What the Twilight Says: Essays FROM THE PUBLISHER
What the Twilight Says collects Derek Walcott's essays from over twenty years. It includes Walcott's moving and insightful examinations of the paradoxes of Caribbean culture (including his noted Nobel Lecture), and his reckonings of the work and significance of such poets as Robert Lowell, Joseph Brodsky. Robert Frost, and Ted Hughes and of the novelists V.S. Naipaul and Patrick Chamoiseau. The book also contains Walcott's short story "Cafe Martinique," which traces the life of a colonial writer who is trapped in the values of the nineteenth century. What the Twilight Says reveals that Walcott is a writer whose prose has the same lyric power and syncretic intelligence that have made him one of the major poetic voices of our time.
FROM THE CRITICS
Book Magazine
...[A] densely poetic exploration of one heralded Caribbean writer's musings about other writers heralded, Caribbean or otherwise.
Publishers Weekly
In essays originally published between 1970 and 1997, Walcott, winner of a Nobel prize in 1992 for his poetry and plays (Omeros, The Bounty), engages with literature, politics and their intersection.
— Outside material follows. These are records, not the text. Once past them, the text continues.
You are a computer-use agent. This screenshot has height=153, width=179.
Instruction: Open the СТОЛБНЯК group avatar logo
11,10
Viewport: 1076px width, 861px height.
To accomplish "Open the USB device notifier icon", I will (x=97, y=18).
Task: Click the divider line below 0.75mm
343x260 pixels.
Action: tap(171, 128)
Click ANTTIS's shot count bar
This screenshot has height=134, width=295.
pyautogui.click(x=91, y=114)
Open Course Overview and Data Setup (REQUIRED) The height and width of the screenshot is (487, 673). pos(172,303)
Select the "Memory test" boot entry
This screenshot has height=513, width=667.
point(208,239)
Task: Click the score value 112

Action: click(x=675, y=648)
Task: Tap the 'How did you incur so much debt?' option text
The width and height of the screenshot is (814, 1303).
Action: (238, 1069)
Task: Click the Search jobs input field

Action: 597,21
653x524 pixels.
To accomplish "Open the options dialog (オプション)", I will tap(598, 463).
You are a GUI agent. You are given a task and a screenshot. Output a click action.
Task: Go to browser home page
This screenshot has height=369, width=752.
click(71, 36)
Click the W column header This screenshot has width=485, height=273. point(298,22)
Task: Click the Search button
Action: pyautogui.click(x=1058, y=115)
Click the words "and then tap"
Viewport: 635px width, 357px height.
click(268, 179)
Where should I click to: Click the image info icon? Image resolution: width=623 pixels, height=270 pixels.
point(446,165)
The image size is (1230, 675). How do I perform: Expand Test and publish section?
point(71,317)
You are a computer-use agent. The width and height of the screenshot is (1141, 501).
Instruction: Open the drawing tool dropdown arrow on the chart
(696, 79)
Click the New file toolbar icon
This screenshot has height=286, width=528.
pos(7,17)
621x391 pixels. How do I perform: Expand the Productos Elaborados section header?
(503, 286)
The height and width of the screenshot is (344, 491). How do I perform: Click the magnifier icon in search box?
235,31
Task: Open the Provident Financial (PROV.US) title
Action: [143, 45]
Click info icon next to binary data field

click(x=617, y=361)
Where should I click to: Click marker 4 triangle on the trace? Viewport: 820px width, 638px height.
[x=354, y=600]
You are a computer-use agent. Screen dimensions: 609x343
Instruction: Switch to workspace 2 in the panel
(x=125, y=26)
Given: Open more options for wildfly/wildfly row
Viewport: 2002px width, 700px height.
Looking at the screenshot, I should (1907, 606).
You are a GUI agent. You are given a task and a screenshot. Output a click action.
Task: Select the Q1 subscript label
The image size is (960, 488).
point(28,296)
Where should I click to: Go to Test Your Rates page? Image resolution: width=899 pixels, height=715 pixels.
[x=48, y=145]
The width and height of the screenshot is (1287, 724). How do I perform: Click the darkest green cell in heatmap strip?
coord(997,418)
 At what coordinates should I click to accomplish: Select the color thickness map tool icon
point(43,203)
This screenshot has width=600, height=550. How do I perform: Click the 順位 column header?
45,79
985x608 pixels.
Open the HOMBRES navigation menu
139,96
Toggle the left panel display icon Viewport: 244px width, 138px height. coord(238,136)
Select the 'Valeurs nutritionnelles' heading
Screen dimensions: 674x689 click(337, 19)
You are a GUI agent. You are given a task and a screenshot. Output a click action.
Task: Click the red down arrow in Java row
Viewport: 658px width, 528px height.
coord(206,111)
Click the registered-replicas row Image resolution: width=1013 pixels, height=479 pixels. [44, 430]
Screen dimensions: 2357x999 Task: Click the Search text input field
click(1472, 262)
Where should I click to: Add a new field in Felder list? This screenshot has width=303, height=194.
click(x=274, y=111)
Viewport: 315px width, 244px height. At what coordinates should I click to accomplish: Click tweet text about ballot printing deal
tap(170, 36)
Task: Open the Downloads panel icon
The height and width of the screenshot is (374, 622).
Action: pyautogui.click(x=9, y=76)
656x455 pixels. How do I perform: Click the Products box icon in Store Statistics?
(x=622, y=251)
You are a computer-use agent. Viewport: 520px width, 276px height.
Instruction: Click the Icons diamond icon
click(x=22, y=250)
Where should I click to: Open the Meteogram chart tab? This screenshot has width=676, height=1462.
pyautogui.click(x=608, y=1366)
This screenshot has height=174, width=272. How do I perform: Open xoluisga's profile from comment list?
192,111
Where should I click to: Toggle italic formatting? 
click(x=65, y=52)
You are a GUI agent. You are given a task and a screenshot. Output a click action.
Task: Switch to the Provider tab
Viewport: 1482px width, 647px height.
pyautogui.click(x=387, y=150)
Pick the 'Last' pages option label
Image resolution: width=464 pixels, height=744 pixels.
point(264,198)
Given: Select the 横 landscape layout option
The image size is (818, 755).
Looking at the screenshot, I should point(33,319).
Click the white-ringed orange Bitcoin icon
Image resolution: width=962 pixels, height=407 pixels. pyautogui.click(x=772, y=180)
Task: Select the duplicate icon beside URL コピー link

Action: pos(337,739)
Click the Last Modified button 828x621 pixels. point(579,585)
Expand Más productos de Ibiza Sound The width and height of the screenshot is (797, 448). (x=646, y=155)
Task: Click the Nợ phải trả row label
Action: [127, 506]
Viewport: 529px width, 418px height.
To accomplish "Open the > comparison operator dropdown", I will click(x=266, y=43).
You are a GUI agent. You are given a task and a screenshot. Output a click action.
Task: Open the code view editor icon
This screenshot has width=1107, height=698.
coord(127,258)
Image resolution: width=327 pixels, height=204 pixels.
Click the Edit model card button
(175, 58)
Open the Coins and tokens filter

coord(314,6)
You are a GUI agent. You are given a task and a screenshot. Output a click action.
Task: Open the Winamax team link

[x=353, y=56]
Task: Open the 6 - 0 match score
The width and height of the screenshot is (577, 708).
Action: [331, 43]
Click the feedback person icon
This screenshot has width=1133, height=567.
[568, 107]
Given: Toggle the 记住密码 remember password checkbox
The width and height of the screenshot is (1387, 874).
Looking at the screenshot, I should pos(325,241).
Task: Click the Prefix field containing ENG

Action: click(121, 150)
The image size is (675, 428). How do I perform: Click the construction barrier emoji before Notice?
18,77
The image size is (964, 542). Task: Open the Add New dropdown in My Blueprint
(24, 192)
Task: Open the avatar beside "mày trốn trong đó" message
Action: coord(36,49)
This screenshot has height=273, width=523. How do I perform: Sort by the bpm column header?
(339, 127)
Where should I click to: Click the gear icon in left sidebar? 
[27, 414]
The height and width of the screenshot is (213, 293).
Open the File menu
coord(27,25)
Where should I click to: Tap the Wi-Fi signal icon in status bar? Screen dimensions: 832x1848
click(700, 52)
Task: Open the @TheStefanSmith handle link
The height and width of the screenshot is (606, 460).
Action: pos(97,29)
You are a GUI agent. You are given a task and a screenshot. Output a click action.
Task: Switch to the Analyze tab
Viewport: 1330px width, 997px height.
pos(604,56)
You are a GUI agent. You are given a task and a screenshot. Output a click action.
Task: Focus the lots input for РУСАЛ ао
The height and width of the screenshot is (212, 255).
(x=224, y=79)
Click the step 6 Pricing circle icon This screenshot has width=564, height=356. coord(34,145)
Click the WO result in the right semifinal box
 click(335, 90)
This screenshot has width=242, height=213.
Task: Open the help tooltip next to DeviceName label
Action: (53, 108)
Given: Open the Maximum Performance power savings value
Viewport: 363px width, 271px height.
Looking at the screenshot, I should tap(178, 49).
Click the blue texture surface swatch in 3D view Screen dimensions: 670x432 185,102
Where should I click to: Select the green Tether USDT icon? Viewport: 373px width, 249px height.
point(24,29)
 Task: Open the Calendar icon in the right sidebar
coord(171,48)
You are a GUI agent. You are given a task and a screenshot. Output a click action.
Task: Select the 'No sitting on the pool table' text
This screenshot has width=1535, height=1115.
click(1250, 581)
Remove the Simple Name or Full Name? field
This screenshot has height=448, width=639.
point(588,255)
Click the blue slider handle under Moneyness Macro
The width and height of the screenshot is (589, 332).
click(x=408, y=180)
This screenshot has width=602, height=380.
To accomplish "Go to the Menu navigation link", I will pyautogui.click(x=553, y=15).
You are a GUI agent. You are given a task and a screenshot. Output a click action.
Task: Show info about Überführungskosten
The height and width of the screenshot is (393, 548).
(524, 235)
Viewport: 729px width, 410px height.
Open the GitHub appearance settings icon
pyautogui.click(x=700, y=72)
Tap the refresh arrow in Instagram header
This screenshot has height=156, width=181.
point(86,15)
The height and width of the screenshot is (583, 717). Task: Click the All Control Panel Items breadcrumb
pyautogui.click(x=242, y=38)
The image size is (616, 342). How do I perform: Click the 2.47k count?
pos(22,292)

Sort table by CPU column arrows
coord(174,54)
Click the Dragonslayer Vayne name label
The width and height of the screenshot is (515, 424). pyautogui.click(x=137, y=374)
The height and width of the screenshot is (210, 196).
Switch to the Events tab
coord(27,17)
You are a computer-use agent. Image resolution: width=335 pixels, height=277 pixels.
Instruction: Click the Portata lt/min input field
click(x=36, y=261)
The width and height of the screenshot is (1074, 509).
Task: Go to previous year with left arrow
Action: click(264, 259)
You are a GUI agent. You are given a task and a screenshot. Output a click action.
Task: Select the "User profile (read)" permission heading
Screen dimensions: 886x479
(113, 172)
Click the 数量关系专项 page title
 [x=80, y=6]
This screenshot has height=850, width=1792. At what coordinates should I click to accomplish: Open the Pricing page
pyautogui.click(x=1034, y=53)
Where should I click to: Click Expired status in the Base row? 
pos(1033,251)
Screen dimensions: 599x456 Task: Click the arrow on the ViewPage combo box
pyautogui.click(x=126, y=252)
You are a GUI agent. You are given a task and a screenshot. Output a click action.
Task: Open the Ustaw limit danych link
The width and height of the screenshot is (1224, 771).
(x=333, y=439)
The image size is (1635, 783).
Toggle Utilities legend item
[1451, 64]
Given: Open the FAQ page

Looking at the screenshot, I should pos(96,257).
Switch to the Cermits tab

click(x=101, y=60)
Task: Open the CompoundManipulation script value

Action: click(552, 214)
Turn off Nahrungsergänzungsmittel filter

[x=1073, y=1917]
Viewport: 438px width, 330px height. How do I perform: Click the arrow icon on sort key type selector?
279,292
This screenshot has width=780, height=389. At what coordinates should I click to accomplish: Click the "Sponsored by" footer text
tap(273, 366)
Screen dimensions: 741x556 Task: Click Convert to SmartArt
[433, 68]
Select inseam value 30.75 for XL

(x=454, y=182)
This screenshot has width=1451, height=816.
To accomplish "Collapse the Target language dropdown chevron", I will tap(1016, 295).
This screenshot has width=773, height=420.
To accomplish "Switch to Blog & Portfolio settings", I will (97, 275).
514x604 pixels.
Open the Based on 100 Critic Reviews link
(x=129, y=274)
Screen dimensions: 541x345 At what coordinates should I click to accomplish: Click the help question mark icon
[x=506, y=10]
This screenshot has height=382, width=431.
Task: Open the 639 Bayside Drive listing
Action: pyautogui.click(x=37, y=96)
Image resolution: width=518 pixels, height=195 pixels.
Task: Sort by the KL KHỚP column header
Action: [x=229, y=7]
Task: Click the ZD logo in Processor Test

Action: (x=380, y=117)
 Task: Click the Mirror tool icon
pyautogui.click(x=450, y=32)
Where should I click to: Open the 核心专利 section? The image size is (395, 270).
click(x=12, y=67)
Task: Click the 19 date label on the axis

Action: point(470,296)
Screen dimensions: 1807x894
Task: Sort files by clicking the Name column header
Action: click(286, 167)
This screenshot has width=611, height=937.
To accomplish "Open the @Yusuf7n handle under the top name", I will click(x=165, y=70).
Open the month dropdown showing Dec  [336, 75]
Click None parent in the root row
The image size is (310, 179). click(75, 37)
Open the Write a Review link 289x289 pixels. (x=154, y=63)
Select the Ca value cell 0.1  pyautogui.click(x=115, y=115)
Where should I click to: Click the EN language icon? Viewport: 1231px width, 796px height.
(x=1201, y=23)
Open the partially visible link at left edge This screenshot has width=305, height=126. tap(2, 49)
This is Walcott's first prose collection but the writing here is so intense that it threatens to disintegrate into lyric; in fact, the pieces deserve to be read aloud for their finely wrought metaphors, their intelligent, conversational observations and the beauty of their sound. Brilliant insights come suddenly, even unexpectedly, as in the aside that "reading [Wallace] Stevens is like having Chocolate for breakfast." Most of the essays are considerations of a wide range of writers such as Patrick Chamoiseau, Joseph Brodsky and Ernest Hemingway. The remaining few, including the Nobel prize address, "The Antilles: Fragments of an Epic Memory," are intense meditations on the state of West Indian writing and culture. A recurring concern is the relation of the postcolonial writer to the imperial language: Walcott, who now lives in both the United States and his native St. Lucia, describes "barbarian Bards" who "recite long passages of the imperial literature as if it were their own; and with a vigour, even a love, that brings a blush to the civilized cheek." But while he criticizes V.S. Naipaul for turning his back on the West Indies, and praises card-carrying anti-imperialists like C.L.R. James and Aime Cesaire, Walcott is no hard-liner. He is indignant toward those who reject any aspect of the West Indian heritage, whether it be African, Asian, indigenous American or European, acting on his own contention that poetry must not dwell on the scars of history, but should instead embrace the beauty and the possibilities of the present. (Nov.)
Paula Burnett
Walcott is a kingfisher critic, with flashing insights, an original who writes a profound, poetic prose . . . Derek Walcott's words go from strength to strength.
#151;The London Times
Sven Birkets - The New Republic
There is no one writing in English at present who can join power with delicacy the way Walcott can.
Kirkus Reviews
A poet's (poetical) prose about poetry.